A Roma inaugurata la Biblioteca della Fondazione De Gasperi

ROMA – “Ricordare Alcide De Gasperi significa offrire ai giovani l’opportunità di riscoprire ideali sempre vivi, profondamente attuali, soprattutto in un momento storico come questo”. È il messaggio lanciato dal Prof. Alberto Gambino, Pro-Rettore dell’Università Europea di Roma, durante  l’inaugurazione della Biblioteca della Fondazione De Gasperi presso lo stesso ateneo.

“È sempre più difficile, per le nuove generazioni, riuscire a trovare passione e fiducia per la politica. L’esempio di De Gasperi può aiutare i giovani a ritrovare l’autentico senso della politica, che è soprattutto un senso di responsabilità nei confronti degli altri: impegnarci nelle relazioni umane e cercare di farci carico dei problemi della comunità. Comunità è una parola importante, perché racchiude il nostro senso di appartenenza alla realtà, che si basa su un’autentica relazione con gli altri. È questo il significato più profondo della cittadinanza attiva. Ricordare che non siamo soli, ma siamo parte di qualcosa di più grande del nostro piccolo guscio quotidiano.

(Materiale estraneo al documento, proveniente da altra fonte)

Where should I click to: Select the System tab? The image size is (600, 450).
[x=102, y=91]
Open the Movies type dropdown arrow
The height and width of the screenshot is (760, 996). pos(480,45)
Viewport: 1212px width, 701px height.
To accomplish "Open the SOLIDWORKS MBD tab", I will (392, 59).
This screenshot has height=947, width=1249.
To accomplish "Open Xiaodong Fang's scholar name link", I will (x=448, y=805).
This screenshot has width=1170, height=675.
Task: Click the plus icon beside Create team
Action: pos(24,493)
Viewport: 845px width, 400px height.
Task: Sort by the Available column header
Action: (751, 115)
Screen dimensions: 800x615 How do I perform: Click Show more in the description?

Non possiamo dimenticare, poi, che De Gasperi era un cattolico. Anche in questo caso, la sua testimonianza può offrire un esempio per i giovani del terzo millennio.

De Gasperi, nella sua opera politica e culturale, seppe interpretare il suo essere cattolico nel modo più autentico. Cattolico significa universale. E quindi aperto a tutti, aperto al dialogo e all’accoglienza di ogni essere umano. È una sensibilità da incoraggiare vivamente nelle nuove generazioni, che vivono in un mondo caratterizzato sempre di più dalla convivenza con diverse culture. La pace, infatti, comincia sempre dalla nostra capacità di porci in dialogo con gli altri. Possiamo ritrovare i semi del messaggio profetico di De Gasperi in quella cultura dell’incontro che Papa Francesco ci invita a vivere oggi”.